25/05/2024
FINANCE

Relance l’investissement: Plaidoyer pour la création de banques spécialisées

L’Algérie qui veut diversifier son économie est appelée à la modernisation et développement de son système financier et bancaire. En effet,  il y a nécessité d’aller vers la création de banques d’affaires afin de booster davantage l’investissement.

« Actuellement on parle de l’investissement dans l’agriculture saharienne, mais nous n’avons pas de banques d’affaires et spécialisées dans ce domaine», a indique l’expert financier Sassi Idir, en expliquant que c’est à travers ce genre de banques qu’on pourra avoir et ramener les financements nécessaires pour le développement de ce genre d’activité. Même chose, pour le secteur de l’énergie. Actuellement les crédits octroyés par nos banques ne soient rentables qu’à partir de la 10 éme années.

En clair, ces banques d’affaires et spécialisées seront plus flexibles et de rigueur dans l’octroi des financements. « Nos banques sont spécialisées, mais leur fonctionnement est généralisée», précise Sasi idir dans une déclaration à la radio nationale «Chaîne II».   

La nouvelle loi sur la monnaie et crédit, tant attendue, par les opérateurs économiques et investisseurs, autorise la création de nouvelles banques et création de fonds, rappelle-t-il, en appelant à la libération des initiatives et simplifications de procédures. L’intervenant a précisé que la maitrise de l’inflation passe, en premier lieu,  par la dynamisation de l’investissement afin de produire ce que nous consommons. Ceci permettra de réduire la facture d’importation et garantira une maitrise des prix et de l’inflation. 
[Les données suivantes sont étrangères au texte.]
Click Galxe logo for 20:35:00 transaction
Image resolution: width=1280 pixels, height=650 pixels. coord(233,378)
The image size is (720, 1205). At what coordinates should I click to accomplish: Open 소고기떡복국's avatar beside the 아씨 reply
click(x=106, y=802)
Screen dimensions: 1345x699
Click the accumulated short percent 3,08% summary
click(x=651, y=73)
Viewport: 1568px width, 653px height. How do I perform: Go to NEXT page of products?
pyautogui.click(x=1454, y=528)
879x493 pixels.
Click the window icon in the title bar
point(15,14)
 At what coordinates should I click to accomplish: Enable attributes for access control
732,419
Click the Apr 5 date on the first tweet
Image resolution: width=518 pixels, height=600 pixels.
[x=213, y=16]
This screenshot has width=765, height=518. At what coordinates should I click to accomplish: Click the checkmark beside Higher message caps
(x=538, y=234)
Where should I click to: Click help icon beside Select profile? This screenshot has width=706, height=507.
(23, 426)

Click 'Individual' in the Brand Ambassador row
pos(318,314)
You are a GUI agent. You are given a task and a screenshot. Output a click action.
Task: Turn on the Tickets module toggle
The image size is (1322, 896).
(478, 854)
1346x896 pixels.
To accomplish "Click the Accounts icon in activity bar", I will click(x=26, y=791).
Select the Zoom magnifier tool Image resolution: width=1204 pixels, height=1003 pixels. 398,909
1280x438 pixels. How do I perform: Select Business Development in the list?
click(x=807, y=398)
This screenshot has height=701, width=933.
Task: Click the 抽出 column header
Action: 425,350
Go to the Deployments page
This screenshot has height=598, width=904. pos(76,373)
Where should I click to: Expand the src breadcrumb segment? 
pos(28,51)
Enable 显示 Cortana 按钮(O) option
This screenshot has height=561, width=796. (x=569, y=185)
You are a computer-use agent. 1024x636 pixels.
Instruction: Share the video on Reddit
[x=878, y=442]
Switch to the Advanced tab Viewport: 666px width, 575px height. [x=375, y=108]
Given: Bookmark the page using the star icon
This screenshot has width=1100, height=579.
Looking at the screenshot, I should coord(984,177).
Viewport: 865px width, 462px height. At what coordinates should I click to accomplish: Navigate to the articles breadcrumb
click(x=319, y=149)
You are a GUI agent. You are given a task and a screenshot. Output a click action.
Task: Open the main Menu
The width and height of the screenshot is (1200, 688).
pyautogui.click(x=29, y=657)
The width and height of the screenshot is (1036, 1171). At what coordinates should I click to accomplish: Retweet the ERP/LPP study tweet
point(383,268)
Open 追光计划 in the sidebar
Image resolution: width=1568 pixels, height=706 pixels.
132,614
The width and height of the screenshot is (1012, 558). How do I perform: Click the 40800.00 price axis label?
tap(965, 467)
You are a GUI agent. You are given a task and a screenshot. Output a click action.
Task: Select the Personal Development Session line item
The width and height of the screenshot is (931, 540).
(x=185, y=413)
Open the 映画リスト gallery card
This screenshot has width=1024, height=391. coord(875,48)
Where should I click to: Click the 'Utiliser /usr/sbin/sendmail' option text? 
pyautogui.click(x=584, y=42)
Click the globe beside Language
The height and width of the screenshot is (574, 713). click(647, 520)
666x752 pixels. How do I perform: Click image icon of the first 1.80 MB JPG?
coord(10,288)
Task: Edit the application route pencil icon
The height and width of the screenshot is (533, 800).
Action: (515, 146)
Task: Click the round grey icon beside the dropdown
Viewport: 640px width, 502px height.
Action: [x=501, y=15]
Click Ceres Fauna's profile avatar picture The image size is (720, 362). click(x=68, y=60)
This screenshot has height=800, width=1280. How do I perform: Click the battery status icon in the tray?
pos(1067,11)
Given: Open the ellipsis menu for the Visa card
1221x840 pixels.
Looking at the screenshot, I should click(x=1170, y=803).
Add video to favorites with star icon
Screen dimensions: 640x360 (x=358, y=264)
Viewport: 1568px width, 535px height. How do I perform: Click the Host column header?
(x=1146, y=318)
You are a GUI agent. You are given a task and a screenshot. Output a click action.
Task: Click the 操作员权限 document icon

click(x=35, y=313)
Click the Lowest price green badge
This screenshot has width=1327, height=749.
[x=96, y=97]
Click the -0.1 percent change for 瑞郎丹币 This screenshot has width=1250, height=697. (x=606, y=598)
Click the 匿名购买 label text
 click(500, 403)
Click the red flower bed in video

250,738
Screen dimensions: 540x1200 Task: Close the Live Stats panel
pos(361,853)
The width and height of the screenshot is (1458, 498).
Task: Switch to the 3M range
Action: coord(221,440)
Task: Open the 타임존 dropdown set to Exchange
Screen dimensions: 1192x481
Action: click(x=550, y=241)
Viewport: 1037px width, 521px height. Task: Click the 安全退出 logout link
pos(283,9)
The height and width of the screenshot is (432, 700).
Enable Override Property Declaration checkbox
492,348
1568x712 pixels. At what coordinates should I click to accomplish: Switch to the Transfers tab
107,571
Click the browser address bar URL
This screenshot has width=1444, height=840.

Actuellement, notre pays faire face à une spirale d’inflation importée. « L’inflation est un fléau naturel. C’est avec l’investissement qui va nous régler le problème de l’inflation. Mais nous devons communiquer et faire du marketing sur les opportunités d’investissement dans notre pays afin d’attirer le maximum d’investissement», recommande-t-il 

En second lieu, ajoute l’intervenant, il y a cette nécessité de lancer des réformes structurelles pour les grands équilibres.  Des réformes difficiles mais «obligatoires», indique-t-il.  Pour l’expert financier, il faut s’attaquer aux déficits qui sont comblé actuellement par le Trésor public, à l’instar de la CNR, la Sonelgaz et autres.

Dans ce cadre, l’intervenant a plaidé pour le recours à l’endettement extérieur qui est une dette structurante. « On doit retourner à certains formes d’endettements pour la relance de notre économie, puisque il y aura une gestion responsable, contrairement à l’endettement facile», préconise-t-il.

En somme, toutes ces réformes sont obligatoires. «Nous devons investir, recourir à l’endettement responsable, l’ouverture de la bourse aux capitaux étrangers. Comme ça, l’investisseur aura une visibilité sur notre pays», affirme-t-il, en appelant à la création de banques spécialisés pour booster davantage l’investissement dans les domaines agricole et énergie.

Assurant que la BA est autonome, dont la gestion de l’argent se fait selon une approche économique, l’intervenant a rappelé l’existence d’une loi limitant les montants accordés au trésor public. En termes clair, le BA a un seuil de la dette. Toutefois, l’ancien régime et devant la manque de liquidité, il avait actionné le planche à billet, en sautant le verrou limitant le seuil de la dette. Des sommes d’argents importantes ont injecté dans l’économie nationale sans avoir un équivalant. Cette situation a fait augmenter l’endettement interne à plus de 26%. « Certes, nous n’avons pas de dette extérieur, mais, nous avons dépassé les limites du seuil de l’endettement entre la BA et le Trésor public», souligne-t-il, en affirmant qu’en Algérie, l’inflation est ressenti qu’au bout de 3 années d’après.  La nouvelle loi sur la monnaie et crédit a rétabli la règle limitant le seuil de l’endettement interne, note-t-il, en affirmant que « nous devons retourner aux grands équilibres normaux».